Dataset entries
______

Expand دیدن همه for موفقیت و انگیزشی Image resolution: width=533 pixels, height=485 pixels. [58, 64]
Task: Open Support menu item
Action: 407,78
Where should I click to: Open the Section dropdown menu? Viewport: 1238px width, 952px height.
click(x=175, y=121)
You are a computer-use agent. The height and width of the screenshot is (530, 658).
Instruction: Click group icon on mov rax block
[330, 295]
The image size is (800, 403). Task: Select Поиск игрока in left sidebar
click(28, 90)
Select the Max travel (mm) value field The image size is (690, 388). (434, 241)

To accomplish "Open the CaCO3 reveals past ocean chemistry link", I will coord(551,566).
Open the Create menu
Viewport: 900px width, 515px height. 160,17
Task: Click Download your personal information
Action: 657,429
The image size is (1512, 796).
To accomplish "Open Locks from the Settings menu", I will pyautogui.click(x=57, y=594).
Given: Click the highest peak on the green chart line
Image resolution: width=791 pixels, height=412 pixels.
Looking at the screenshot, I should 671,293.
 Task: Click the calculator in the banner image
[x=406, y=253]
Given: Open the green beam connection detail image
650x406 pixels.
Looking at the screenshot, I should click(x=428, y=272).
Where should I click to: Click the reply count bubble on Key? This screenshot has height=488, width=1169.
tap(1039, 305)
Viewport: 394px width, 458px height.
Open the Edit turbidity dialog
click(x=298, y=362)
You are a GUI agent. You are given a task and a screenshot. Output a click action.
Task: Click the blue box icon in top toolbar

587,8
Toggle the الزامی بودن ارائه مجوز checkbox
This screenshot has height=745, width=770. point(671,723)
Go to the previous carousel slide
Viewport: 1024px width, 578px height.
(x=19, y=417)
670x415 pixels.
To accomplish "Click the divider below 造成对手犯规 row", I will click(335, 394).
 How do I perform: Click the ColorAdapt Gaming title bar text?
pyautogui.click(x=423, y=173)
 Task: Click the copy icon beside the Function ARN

______

Task details
Please retype all of the records above exactly as they are.

Answer to this problem
Expand دیدن همه for موفقیت و انگیزشی Image resolution: width=533 pixels, height=485 pixels. [58, 64]
Task: Open Support menu item
Action: 407,78
Where should I click to: Open the Section dropdown menu? Viewport: 1238px width, 952px height.
click(x=175, y=121)
You are a computer-use agent. The height and width of the screenshot is (530, 658).
Instruction: Click group icon on mov rax block
[330, 295]
The image size is (800, 403). Task: Select Поиск игрока in left sidebar
click(28, 90)
Select the Max travel (mm) value field The image size is (690, 388). (434, 241)

To accomplish "Open the CaCO3 reveals past ocean chemistry link", I will coord(551,566).
Open the Create menu
Viewport: 900px width, 515px height. 160,17
Task: Click Download your personal information
Action: 657,429
The image size is (1512, 796).
To accomplish "Open Locks from the Settings menu", I will pyautogui.click(x=57, y=594).
Given: Click the highest peak on the green chart line
Image resolution: width=791 pixels, height=412 pixels.
Looking at the screenshot, I should 671,293.
 Task: Click the calculator in the banner image
[x=406, y=253]
Given: Open the green beam connection detail image
650x406 pixels.
Looking at the screenshot, I should click(x=428, y=272).
Where should I click to: Click the reply count bubble on Key? This screenshot has height=488, width=1169.
tap(1039, 305)
Viewport: 394px width, 458px height.
Open the Edit turbidity dialog
click(x=298, y=362)
You are a GUI agent. You are given a task and a screenshot. Output a click action.
Task: Click the blue box icon in top toolbar

587,8
Toggle the الزامی بودن ارائه مجوز checkbox
This screenshot has height=745, width=770. point(671,723)
Go to the previous carousel slide
Viewport: 1024px width, 578px height.
(x=19, y=417)
670x415 pixels.
To accomplish "Click the divider below 造成对手犯规 row", I will click(335, 394).
 How do I perform: Click the ColorAdapt Gaming title bar text?
pyautogui.click(x=423, y=173)
 Task: Click the copy icon beside the Function ARN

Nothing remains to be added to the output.